= Lesley Wright =

American mechanical engineer

Lesley Mae Wright is an American mechanical engineer, and an associate professor of mechanical engineering at Texas A&M University, where she is Jana and Quentin A. Baker ’78 Faculty Fellow. Her research concerns heat transfer, especially in the cooling of gas turbines.

==Education and career==
Wright received a bachelor's degree in engineering, with a concentration in mechanical engineering, from Arkansas State University in 2000. She went to Texas A&M University for graduate study in mechanical engineering, receiving a master's degree in 2002 and completing her Ph.D. in 2006. Her dissertation, Experimental investigation of turbine blade platform film cooling and rotational effect on trailing edge internal cooling, was supervised by Je-Chin Han.

She became an assistant professor in the Department of Aerospace and Mechanical Engineering at the University of Arizona, the first female professor in the department.
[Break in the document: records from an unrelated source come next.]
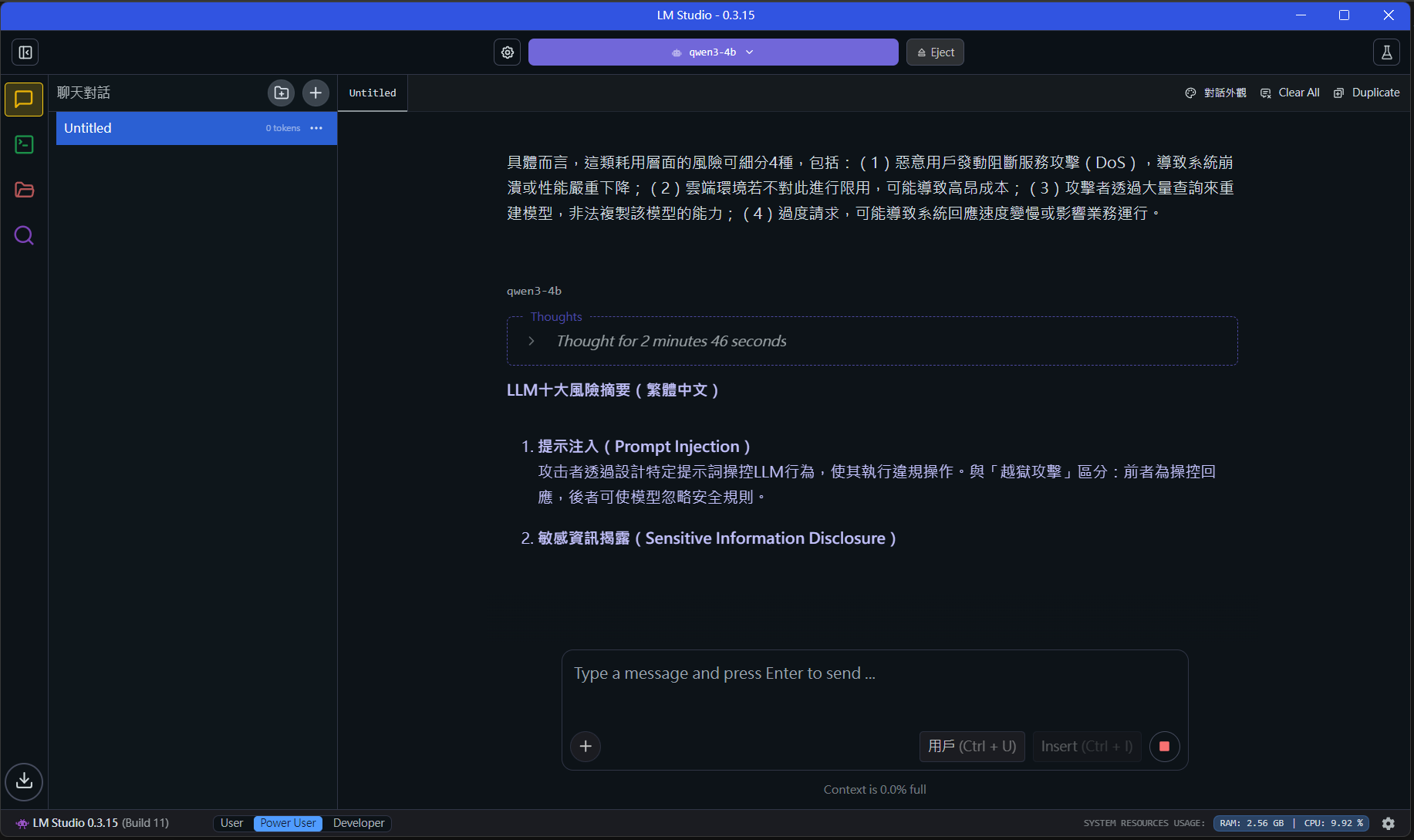Select the Untitled conversation tab
Viewport: 1414px width, 840px height.
(x=373, y=93)
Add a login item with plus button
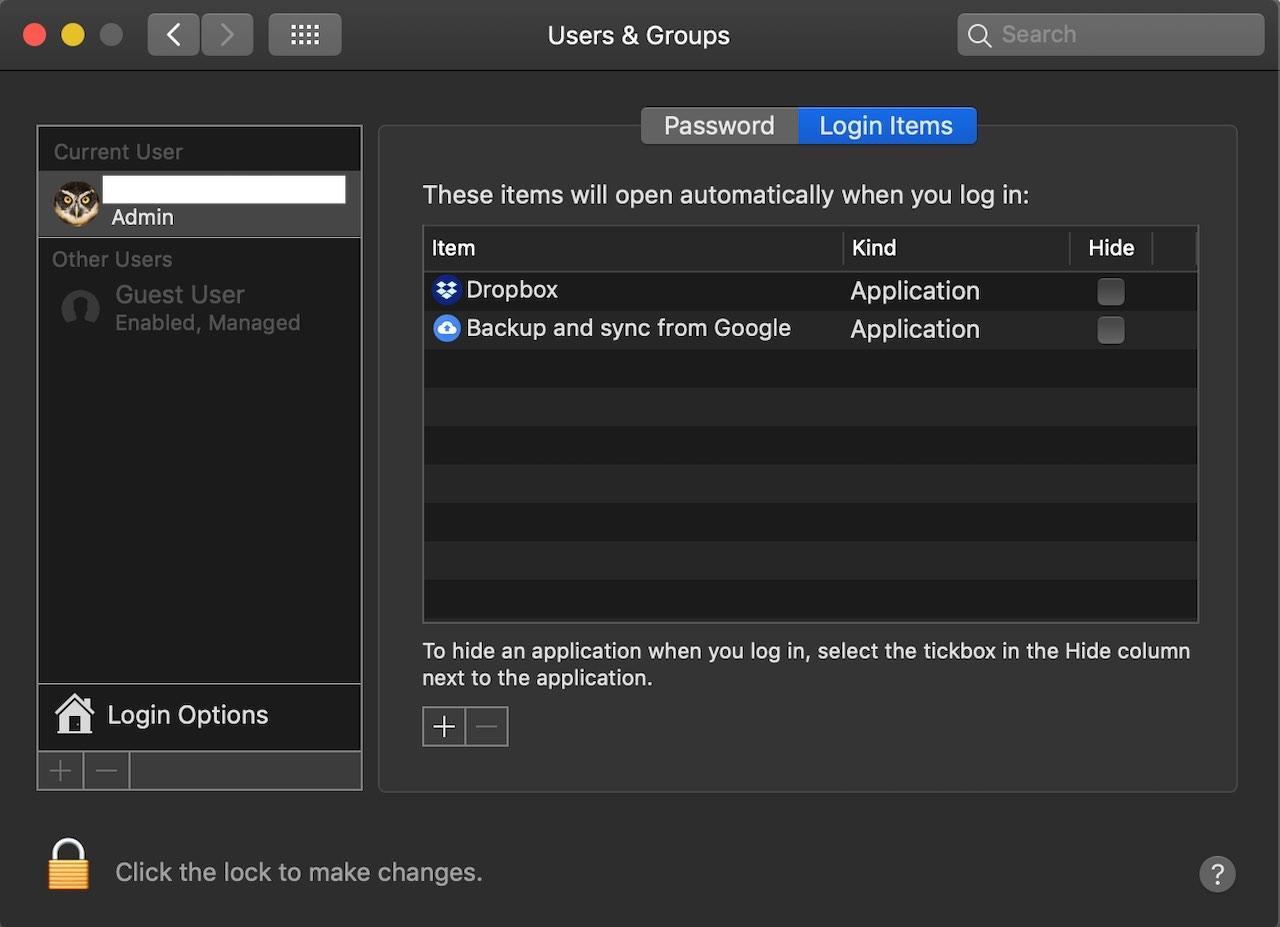 point(444,727)
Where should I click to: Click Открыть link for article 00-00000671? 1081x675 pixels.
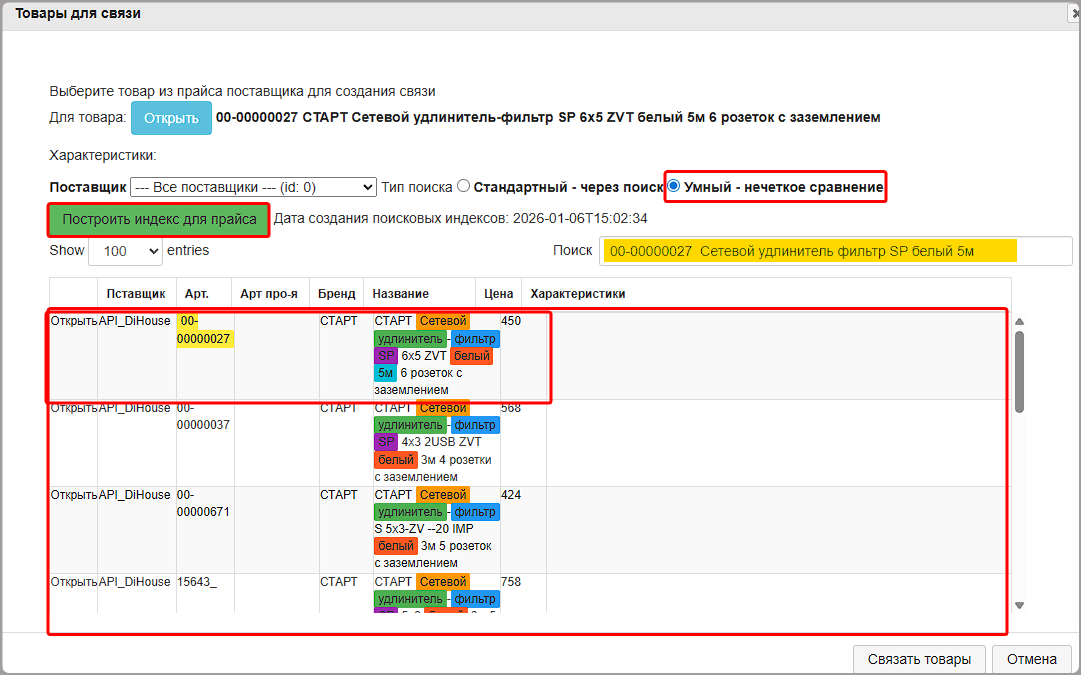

Next, she became a faculty member of the mechanical engineering department at Baylor University for ten years, before returning to Texas A&M as a faculty member.

==Recognition==
Wright was the 2012 recipient of the Abe M. Zarem Faculty Award in Aeronautics of the AIAA, and the 2015 recipient of the Ralph R. Teetor Educational Award of SAE International, given for her work with Baylor University students in the Baja SAE off-road vehicle competitions.

She was named as an ASME Fellow in 2021.